▶ _Problem to work on_
For the listing below, show each line that includes the string "Kostüm".

══ Records for the exercise ══

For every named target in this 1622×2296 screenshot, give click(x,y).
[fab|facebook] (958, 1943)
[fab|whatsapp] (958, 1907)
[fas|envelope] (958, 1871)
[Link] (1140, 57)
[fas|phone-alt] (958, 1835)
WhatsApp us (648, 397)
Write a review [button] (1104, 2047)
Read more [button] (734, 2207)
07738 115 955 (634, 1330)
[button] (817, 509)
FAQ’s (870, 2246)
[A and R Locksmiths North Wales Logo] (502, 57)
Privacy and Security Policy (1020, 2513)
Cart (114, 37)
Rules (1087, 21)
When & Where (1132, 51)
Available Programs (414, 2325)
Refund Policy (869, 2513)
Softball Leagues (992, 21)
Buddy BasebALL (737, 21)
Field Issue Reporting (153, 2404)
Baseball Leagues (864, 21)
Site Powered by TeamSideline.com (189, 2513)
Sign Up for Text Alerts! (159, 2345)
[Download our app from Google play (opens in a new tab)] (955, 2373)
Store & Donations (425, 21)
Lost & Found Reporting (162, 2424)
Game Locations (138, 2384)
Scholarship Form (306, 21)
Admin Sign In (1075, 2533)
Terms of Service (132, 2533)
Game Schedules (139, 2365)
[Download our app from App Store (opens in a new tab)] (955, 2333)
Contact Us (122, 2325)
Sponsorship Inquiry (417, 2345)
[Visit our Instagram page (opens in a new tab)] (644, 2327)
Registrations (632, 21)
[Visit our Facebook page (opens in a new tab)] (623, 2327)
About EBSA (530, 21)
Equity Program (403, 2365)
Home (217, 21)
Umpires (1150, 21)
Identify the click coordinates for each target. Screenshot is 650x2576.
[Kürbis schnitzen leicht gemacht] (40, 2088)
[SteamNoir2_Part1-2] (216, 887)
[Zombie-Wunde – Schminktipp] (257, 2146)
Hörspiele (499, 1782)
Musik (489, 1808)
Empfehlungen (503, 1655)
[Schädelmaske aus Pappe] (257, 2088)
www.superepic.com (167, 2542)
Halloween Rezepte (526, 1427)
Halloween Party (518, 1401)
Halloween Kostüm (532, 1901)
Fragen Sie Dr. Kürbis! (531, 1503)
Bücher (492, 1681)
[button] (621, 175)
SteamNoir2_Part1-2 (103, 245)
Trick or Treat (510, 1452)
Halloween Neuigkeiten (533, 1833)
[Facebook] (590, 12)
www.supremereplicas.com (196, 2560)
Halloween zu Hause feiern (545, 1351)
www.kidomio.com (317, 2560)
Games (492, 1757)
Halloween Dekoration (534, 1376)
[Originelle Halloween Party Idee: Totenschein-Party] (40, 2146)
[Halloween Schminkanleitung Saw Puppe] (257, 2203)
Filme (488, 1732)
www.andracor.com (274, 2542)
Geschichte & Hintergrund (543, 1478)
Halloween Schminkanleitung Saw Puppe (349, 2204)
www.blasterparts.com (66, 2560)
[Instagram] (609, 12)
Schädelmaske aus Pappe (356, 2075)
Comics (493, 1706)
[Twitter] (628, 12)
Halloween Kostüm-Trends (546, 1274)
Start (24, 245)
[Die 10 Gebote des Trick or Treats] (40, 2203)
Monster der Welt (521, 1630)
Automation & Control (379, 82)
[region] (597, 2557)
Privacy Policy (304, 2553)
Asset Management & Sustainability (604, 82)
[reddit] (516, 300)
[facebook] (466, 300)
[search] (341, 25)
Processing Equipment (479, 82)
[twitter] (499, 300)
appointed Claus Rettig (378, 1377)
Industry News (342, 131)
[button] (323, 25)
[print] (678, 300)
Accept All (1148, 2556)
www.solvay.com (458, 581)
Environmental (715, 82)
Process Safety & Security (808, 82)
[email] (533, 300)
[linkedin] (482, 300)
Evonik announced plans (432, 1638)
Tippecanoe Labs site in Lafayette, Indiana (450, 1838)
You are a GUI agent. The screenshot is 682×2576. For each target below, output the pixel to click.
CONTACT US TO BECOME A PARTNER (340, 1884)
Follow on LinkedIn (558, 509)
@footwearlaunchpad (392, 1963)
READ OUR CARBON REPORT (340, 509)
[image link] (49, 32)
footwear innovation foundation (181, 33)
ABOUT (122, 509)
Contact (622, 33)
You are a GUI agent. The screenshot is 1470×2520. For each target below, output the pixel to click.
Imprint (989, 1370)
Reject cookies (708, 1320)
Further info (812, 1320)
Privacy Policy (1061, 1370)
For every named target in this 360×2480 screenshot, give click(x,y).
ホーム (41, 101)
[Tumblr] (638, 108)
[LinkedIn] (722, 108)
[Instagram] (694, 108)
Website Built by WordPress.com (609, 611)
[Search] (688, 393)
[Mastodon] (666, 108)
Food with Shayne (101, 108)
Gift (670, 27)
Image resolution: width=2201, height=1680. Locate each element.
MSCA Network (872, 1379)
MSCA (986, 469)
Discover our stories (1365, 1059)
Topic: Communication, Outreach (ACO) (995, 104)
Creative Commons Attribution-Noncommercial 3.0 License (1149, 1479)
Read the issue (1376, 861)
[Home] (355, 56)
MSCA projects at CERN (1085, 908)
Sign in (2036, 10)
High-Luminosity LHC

═══

▶ _Response_
Halloween Kostüm (532, 1901)
Halloween Kostüm-Trends (546, 1274)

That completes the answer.